TASK REQUIREMENTS: Reproduce the lines starting at the line containing "You are a GUI" and ending at the line containing "The width and". Print only those lines, word for word.

** EXERCISE MATERIALS follows **

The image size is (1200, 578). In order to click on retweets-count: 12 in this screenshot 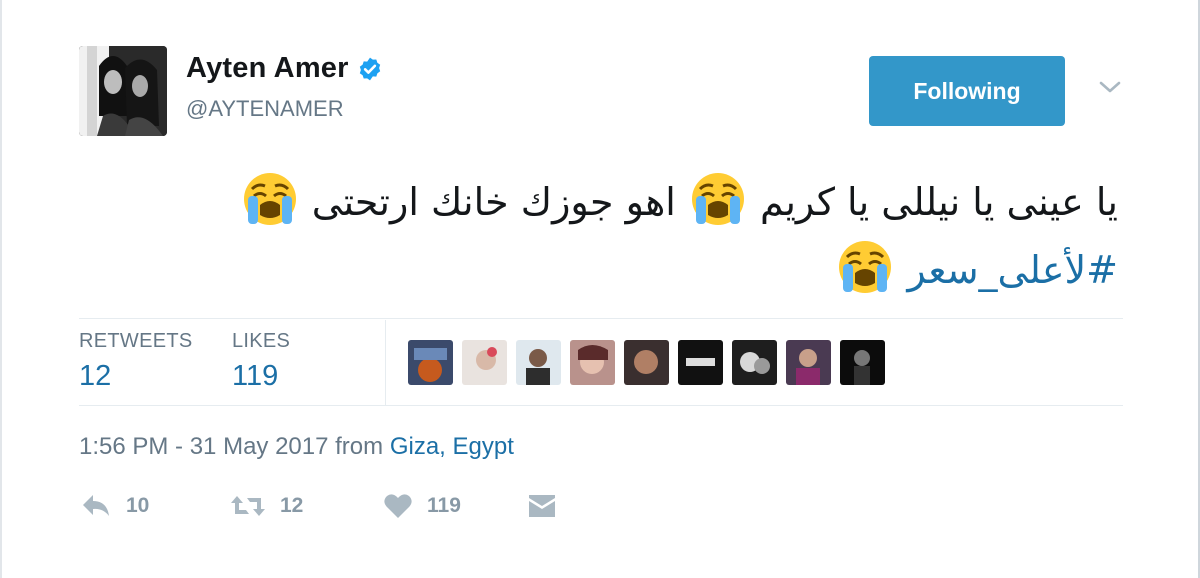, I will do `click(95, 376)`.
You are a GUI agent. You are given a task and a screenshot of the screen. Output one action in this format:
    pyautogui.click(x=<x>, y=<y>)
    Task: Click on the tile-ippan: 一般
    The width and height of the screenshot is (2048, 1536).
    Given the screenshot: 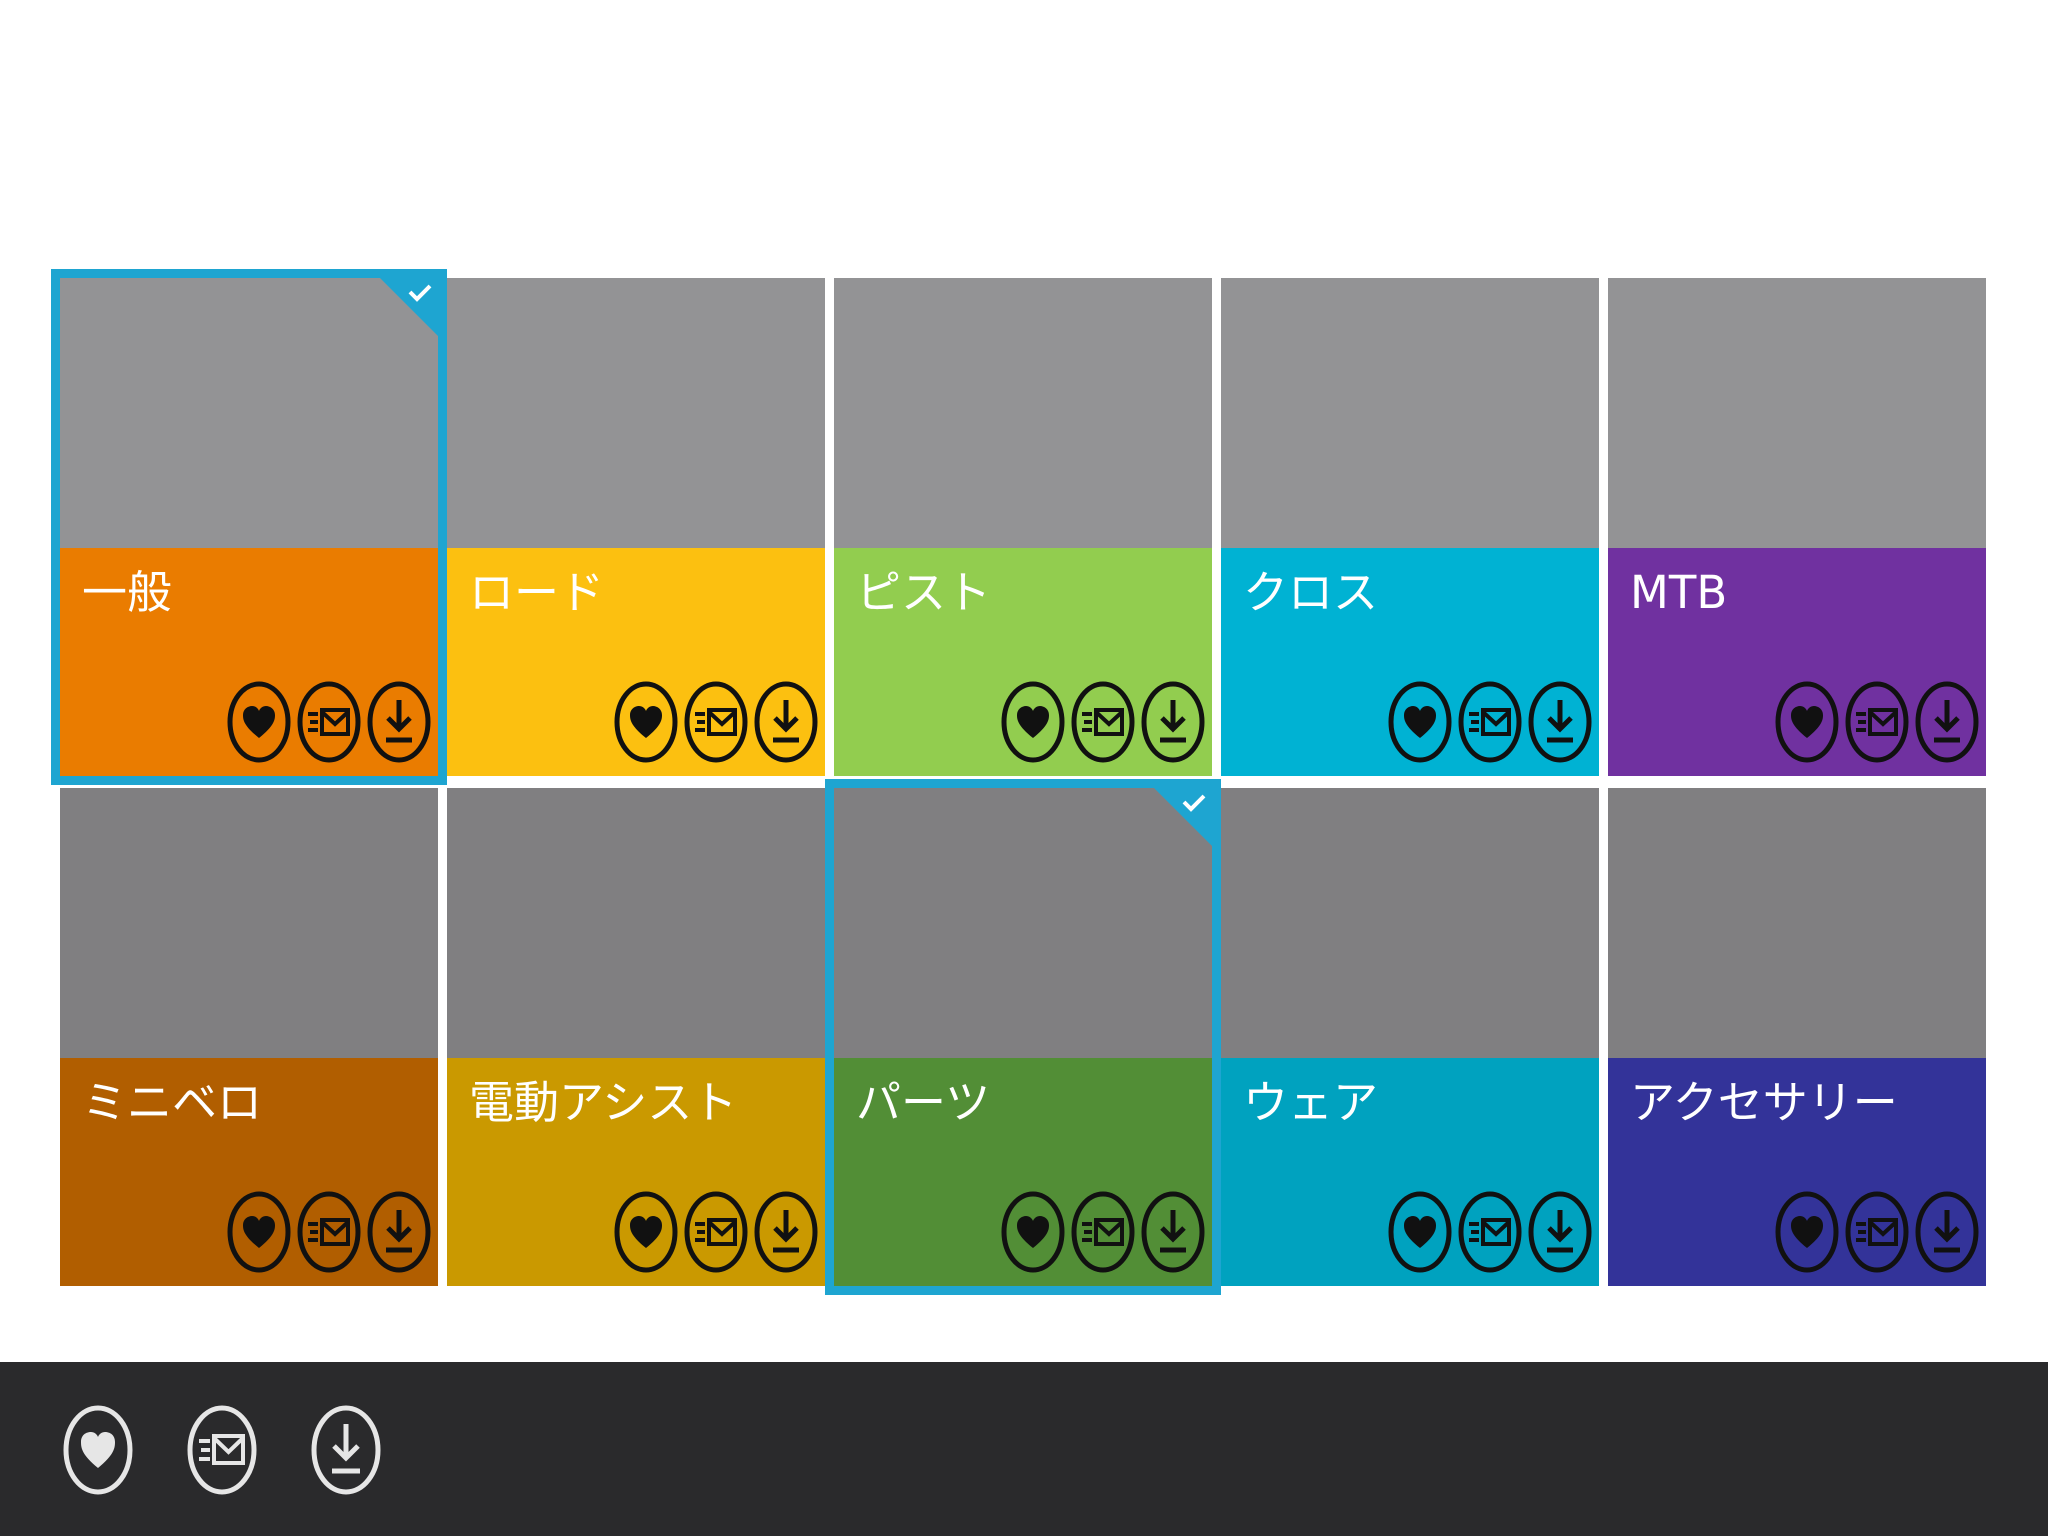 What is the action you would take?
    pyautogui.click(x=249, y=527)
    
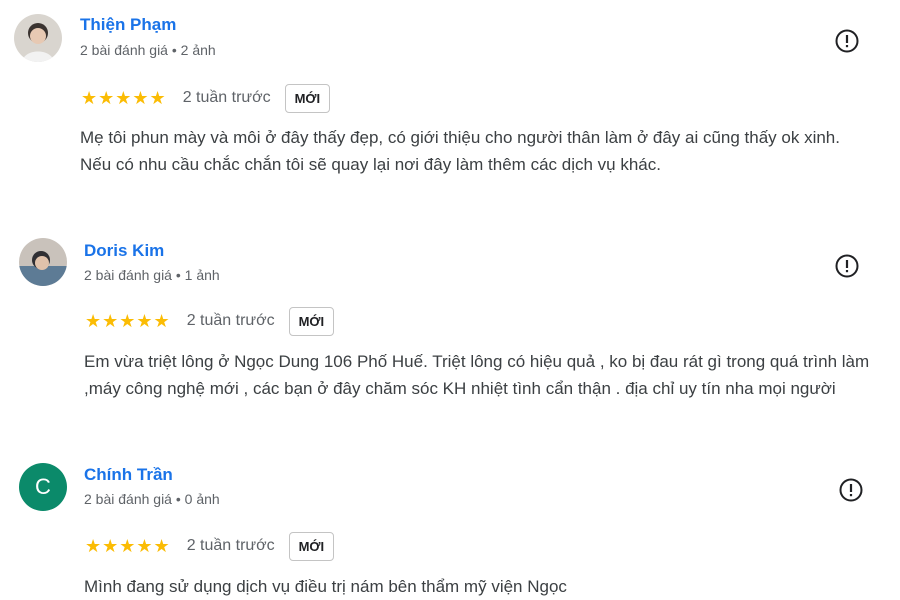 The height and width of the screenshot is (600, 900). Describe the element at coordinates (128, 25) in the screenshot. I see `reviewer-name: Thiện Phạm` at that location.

** End of EXERCISE MATERIALS **
** EXERCISE MATERIALS follows **

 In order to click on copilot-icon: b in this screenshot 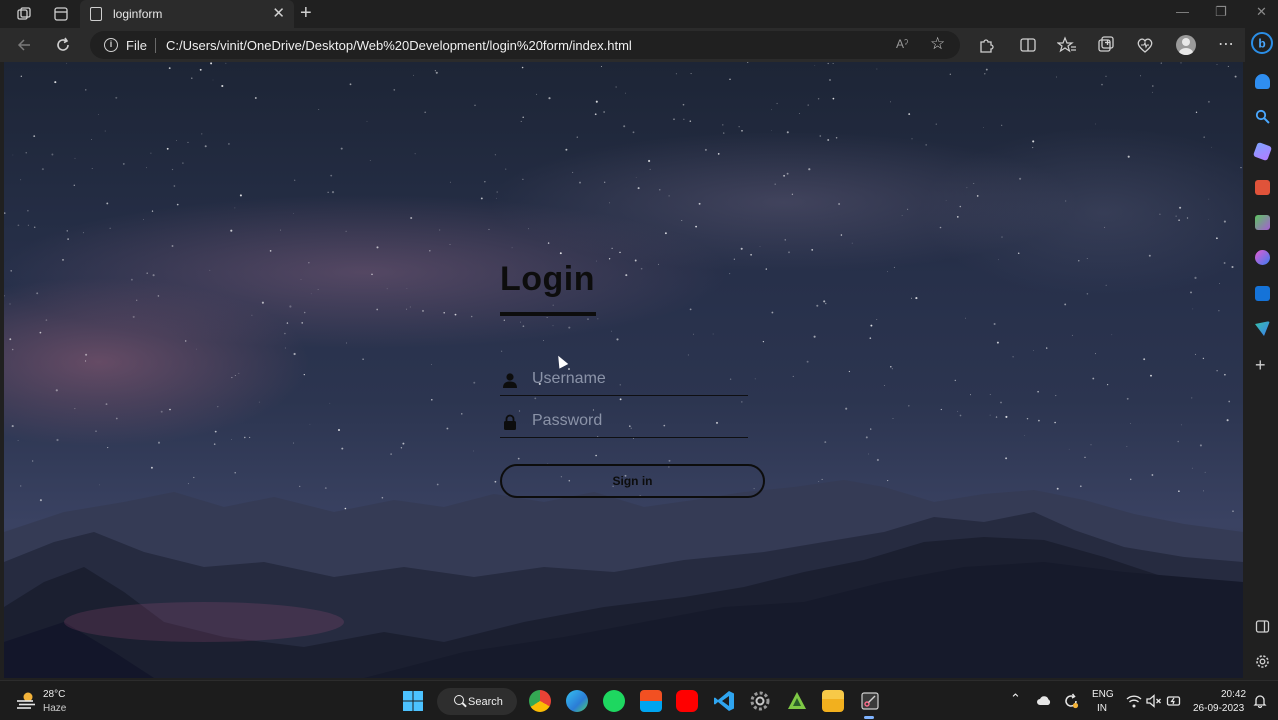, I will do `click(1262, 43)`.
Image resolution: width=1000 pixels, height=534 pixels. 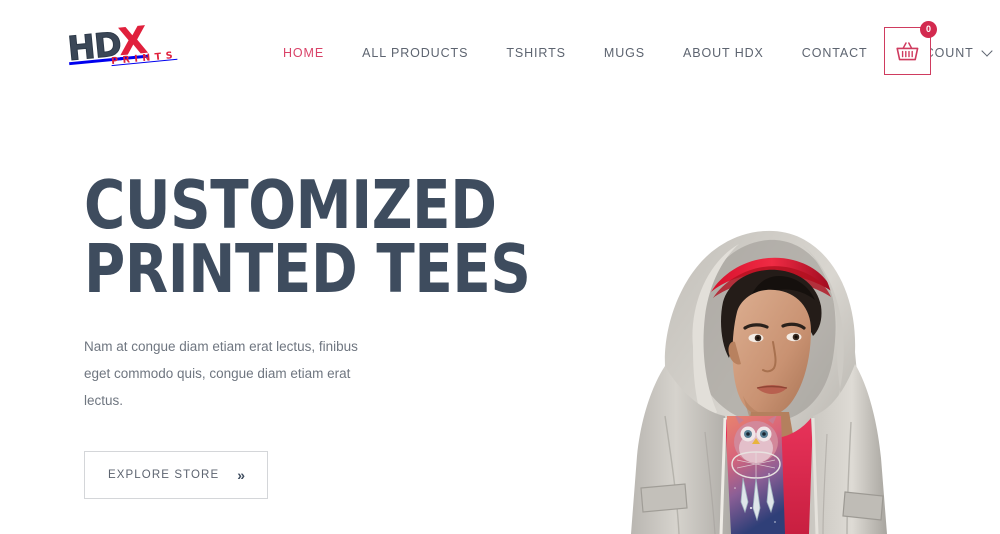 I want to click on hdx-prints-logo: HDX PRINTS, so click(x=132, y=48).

** End of EXERCISE MATERIALS **
** EXERCISE MATERIALS follows **

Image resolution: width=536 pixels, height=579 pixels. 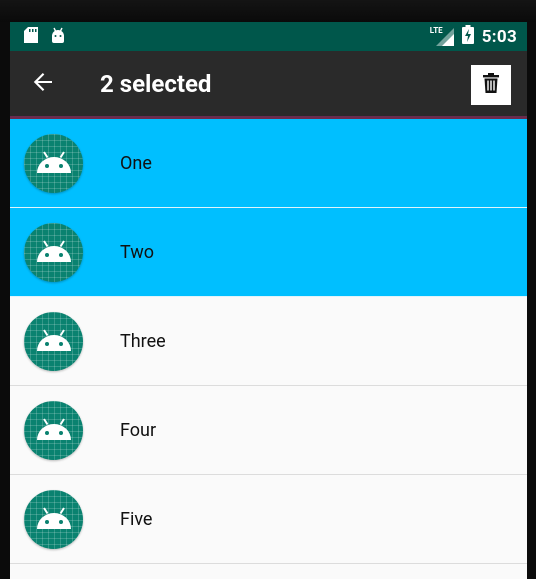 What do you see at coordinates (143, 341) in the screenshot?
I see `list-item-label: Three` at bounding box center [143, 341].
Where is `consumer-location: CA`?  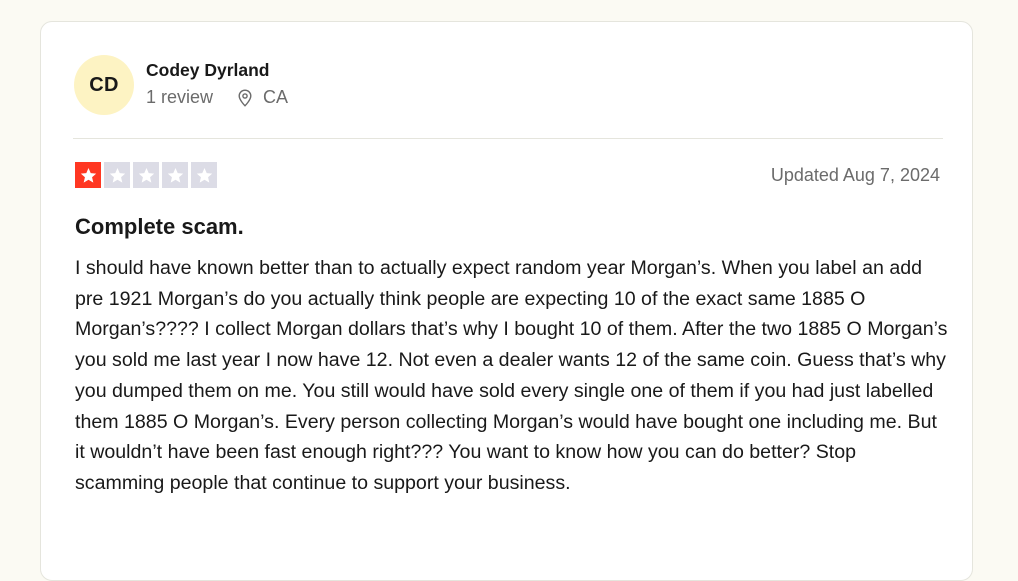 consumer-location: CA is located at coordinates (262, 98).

** End of EXERCISE MATERIALS **

ANSWER TO THIS TASK:
You are a GUI agent. You are given a task and a screenshot of the screen. Output one action in this format:
    pyautogui.click(x=<x>, y=<y>)
    Task: Click on the tile-ippan: 一般
    The width and height of the screenshot is (2048, 1536).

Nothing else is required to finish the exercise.